**Exercise description:** Reproduce the records starting at the line that contains "Viewport: 716px width, 1438px height." and running to the last line, exactly and in full.

**Data in this exercise:**
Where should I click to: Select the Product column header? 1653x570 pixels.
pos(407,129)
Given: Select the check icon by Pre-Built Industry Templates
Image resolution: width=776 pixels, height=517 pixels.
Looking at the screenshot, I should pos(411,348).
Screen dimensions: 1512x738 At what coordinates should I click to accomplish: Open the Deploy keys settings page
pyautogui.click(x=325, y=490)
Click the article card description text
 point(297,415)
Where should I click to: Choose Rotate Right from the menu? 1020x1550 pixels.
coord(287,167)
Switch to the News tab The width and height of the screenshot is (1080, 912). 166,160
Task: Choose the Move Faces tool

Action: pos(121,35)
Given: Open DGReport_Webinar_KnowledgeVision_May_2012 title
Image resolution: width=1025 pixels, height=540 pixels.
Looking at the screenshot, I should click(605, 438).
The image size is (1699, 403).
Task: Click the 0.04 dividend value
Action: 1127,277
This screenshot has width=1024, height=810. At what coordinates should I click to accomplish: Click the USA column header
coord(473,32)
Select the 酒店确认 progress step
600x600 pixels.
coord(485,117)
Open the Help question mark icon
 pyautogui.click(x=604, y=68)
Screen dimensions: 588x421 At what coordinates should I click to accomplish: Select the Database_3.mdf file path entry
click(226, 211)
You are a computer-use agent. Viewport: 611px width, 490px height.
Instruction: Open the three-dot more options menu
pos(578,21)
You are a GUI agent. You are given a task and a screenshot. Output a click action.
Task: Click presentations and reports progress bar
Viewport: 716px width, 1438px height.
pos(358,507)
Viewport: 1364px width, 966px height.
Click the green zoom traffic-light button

**Task solution:**
Viewport: 716px width, 1438px height.
pos(358,507)
Viewport: 1364px width, 966px height.
Click the green zoom traffic-light button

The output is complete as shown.